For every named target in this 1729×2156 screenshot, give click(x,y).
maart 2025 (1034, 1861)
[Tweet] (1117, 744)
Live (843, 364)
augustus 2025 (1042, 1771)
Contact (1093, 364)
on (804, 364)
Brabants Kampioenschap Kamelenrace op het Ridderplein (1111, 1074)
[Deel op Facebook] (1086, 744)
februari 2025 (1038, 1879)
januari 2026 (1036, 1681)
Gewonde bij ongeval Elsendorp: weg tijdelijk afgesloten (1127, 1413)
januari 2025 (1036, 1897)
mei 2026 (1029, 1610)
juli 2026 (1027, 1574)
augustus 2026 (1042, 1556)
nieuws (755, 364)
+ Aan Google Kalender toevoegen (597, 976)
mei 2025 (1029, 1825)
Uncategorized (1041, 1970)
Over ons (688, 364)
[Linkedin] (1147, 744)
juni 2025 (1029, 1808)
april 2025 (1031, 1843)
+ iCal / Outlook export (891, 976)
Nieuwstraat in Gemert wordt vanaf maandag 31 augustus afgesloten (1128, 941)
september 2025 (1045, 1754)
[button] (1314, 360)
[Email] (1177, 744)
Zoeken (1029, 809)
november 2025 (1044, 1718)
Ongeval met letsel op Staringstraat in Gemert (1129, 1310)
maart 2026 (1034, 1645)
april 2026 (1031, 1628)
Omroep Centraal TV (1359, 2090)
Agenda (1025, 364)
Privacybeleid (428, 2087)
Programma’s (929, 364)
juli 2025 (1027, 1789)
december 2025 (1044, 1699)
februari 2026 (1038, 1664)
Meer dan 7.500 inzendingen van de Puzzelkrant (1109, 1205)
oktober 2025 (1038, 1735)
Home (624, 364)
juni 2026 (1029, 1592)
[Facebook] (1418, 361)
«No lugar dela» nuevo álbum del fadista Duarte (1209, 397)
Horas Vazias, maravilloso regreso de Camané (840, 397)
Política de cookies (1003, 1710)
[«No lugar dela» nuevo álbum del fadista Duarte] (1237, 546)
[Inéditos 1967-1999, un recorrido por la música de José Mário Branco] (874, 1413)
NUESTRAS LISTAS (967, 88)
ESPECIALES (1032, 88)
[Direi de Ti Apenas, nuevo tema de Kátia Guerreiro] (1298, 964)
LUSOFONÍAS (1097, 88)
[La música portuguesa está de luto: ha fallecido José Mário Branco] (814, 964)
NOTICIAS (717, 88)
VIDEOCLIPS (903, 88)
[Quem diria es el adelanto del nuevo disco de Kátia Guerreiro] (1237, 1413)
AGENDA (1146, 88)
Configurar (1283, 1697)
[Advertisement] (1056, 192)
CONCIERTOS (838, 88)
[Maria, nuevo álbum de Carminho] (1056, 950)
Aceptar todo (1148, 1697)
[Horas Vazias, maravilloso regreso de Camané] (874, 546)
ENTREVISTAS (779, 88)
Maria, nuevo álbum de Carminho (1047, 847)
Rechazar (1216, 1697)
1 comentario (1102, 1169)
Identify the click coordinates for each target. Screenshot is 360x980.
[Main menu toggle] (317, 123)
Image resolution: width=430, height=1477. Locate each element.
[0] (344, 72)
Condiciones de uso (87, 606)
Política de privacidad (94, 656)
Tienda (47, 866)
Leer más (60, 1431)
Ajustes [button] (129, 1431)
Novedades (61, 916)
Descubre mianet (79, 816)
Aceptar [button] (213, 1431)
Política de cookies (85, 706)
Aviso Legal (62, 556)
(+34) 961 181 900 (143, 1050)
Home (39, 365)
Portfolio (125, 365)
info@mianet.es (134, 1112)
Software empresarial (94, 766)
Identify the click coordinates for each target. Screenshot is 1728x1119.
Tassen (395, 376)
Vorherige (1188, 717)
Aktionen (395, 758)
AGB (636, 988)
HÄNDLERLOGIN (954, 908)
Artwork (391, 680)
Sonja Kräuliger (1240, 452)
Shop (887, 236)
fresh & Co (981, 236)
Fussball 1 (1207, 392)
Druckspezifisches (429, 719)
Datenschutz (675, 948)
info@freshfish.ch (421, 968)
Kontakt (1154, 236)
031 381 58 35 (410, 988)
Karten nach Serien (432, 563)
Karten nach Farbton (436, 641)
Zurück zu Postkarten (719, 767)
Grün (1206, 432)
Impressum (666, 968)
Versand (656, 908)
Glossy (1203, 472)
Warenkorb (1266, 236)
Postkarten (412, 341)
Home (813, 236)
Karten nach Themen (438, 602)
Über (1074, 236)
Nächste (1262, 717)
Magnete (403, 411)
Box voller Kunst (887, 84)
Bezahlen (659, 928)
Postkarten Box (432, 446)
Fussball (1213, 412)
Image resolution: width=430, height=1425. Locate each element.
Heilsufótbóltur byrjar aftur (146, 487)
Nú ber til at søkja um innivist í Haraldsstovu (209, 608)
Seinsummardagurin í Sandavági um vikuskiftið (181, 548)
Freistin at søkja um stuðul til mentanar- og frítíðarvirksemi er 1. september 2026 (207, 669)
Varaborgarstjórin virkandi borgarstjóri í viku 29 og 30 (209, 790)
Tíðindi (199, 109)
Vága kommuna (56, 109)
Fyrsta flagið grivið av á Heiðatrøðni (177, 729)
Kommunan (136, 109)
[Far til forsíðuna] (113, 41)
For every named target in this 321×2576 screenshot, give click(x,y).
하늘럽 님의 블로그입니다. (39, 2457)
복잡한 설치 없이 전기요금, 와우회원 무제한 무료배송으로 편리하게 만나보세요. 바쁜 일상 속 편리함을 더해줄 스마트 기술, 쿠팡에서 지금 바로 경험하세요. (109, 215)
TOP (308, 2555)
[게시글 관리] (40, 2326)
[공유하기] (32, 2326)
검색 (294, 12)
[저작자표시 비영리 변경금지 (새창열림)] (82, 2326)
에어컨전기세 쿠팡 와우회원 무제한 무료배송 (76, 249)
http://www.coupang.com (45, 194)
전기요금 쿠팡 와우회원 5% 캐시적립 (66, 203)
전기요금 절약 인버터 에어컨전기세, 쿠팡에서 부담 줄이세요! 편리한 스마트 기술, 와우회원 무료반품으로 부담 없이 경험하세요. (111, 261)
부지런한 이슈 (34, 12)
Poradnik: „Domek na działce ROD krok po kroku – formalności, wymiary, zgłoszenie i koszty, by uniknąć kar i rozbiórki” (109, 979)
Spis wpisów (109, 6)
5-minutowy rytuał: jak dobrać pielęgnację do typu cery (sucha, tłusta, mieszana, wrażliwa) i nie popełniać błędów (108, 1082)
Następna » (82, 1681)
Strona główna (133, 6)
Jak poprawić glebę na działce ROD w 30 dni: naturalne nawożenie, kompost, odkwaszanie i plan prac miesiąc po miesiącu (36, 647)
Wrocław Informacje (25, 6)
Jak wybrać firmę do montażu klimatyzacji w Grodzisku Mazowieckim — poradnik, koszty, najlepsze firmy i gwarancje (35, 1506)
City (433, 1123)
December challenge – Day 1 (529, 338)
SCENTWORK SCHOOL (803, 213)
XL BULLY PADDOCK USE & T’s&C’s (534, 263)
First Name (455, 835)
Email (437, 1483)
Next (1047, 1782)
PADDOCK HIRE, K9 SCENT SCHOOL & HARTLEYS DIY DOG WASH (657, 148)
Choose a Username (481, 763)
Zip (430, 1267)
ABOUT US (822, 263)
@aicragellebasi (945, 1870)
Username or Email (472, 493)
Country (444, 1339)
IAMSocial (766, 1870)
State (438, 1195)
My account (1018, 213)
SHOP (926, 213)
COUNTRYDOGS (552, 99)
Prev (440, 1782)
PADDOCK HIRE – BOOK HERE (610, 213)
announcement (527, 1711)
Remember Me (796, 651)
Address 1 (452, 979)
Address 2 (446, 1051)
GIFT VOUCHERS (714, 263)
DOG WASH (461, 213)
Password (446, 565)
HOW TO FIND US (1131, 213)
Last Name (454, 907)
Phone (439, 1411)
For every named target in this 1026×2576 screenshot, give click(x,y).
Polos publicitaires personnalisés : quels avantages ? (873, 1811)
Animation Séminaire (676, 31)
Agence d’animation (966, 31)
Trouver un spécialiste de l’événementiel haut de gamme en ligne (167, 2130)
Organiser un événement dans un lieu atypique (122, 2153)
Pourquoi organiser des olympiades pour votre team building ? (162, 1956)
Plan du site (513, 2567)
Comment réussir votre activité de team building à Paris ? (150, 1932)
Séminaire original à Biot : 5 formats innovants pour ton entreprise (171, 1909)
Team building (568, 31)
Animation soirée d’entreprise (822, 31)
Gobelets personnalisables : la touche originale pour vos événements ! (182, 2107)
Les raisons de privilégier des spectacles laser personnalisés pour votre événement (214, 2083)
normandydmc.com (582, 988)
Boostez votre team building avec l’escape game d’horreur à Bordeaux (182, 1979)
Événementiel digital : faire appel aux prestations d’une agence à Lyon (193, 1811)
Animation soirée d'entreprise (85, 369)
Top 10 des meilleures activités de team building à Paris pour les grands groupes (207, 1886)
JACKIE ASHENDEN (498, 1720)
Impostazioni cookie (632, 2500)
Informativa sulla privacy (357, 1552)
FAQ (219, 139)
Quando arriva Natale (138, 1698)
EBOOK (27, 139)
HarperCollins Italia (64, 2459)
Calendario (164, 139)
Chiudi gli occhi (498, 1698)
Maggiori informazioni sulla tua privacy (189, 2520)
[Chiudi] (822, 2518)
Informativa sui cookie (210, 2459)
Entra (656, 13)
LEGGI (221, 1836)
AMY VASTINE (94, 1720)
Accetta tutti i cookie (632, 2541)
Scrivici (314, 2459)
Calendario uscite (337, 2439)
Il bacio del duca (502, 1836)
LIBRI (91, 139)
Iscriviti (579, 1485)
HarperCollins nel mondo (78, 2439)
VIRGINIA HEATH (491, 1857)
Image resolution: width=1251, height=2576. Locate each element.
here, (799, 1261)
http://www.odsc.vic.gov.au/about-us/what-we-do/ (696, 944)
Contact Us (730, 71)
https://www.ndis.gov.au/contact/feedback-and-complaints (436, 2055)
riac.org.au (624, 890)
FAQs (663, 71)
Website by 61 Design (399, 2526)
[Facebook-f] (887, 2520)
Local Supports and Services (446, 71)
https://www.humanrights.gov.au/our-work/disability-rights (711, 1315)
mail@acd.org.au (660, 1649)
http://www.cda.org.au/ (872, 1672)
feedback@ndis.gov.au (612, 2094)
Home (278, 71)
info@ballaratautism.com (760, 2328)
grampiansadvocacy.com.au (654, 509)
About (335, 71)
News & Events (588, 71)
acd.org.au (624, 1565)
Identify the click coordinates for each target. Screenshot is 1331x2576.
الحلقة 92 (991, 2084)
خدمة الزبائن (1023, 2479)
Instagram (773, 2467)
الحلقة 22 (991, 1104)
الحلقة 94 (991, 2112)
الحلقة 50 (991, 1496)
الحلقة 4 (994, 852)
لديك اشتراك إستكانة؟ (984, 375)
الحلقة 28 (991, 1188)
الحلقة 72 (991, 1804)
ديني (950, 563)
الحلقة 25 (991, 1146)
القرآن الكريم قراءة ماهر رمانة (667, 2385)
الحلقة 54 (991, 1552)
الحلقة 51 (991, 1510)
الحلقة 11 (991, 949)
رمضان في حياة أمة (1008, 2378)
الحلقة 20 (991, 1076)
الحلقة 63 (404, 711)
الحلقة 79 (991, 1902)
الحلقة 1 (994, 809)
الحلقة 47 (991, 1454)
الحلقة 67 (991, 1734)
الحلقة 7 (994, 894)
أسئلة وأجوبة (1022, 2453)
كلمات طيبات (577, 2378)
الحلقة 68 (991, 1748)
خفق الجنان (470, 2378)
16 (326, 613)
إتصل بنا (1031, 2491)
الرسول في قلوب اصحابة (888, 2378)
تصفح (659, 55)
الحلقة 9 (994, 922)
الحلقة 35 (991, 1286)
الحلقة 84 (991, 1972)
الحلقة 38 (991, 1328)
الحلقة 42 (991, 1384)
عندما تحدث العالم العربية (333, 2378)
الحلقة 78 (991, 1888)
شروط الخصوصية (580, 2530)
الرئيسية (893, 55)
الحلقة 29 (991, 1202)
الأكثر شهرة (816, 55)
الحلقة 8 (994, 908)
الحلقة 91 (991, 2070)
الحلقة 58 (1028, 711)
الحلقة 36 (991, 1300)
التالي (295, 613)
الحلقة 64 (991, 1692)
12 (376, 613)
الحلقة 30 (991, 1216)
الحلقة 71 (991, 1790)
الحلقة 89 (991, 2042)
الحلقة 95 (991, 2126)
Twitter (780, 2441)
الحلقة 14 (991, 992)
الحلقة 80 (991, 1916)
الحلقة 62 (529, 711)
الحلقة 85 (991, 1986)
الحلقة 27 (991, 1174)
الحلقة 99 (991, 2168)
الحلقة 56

What is being asked: Your answer should consist solely of the lines above from the line with "خدمة الزبائن (1023, 2479)" to the line with "إتصل بنا (1031, 2491)", both included, reproduced exactly.

Result of this task:
خدمة الزبائن (1023, 2479)
Instagram (773, 2467)
الحلقة 22 (991, 1104)
الحلقة 94 (991, 2112)
الحلقة 50 (991, 1496)
الحلقة 4 (994, 852)
لديك اشتراك إستكانة؟ (984, 375)
الحلقة 28 (991, 1188)
الحلقة 72 (991, 1804)
ديني (950, 563)
الحلقة 25 (991, 1146)
القرآن الكريم قراءة ماهر رمانة (667, 2385)
الحلقة 54 (991, 1552)
الحلقة 51 (991, 1510)
الحلقة 11 (991, 949)
رمضان في حياة أمة (1008, 2378)
الحلقة 20 (991, 1076)
الحلقة 63 (404, 711)
الحلقة 79 (991, 1902)
الحلقة 1 (994, 809)
الحلقة 47 (991, 1454)
الحلقة 67 (991, 1734)
الحلقة 7 (994, 894)
أسئلة وأجوبة (1022, 2453)
كلمات طيبات (577, 2378)
الحلقة 68 (991, 1748)
خفق الجنان (470, 2378)
16 (326, 613)
إتصل بنا (1031, 2491)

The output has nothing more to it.